ABOUT THIS TASK ▸
Every line from the one that contains "Schodack Landing (52, 2090)" to the end of the material below should be output exactly, with both ends included and nothing else.

*** INFORMATION

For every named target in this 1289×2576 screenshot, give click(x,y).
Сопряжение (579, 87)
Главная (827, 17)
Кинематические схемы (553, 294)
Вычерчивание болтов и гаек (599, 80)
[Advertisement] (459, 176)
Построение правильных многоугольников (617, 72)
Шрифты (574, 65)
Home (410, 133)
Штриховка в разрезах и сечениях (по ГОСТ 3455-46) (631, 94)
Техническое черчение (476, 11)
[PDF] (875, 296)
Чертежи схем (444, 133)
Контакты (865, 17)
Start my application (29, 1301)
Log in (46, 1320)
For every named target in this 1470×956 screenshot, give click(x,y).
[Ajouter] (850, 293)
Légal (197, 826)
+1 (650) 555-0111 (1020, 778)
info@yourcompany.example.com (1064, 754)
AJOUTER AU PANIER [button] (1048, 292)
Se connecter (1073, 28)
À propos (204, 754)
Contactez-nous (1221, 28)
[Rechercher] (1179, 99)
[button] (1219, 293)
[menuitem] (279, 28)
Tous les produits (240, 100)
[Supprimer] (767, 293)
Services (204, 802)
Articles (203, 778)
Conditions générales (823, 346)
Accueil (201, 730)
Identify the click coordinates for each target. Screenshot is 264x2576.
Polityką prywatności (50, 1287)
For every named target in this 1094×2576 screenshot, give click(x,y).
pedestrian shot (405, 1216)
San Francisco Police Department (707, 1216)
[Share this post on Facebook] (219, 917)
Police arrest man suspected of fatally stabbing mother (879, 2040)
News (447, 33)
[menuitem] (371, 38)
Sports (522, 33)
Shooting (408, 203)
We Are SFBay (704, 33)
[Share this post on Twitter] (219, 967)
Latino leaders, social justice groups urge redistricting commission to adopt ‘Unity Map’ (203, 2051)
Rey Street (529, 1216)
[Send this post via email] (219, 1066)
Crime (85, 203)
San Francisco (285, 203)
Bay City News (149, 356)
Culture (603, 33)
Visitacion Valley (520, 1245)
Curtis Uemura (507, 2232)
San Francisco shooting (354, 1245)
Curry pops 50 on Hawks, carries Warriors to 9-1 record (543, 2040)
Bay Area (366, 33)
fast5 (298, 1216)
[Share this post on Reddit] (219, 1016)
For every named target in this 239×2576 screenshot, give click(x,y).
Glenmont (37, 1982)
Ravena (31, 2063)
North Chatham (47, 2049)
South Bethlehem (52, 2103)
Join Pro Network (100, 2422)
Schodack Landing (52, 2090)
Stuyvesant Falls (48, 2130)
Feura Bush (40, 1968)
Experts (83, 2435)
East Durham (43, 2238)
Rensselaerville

******

RESPONSE ▸
Schodack Landing (52, 2090)
Stuyvesant Falls (48, 2130)
Feura Bush (40, 1968)
Experts (83, 2435)
East Durham (43, 2238)
Rensselaerville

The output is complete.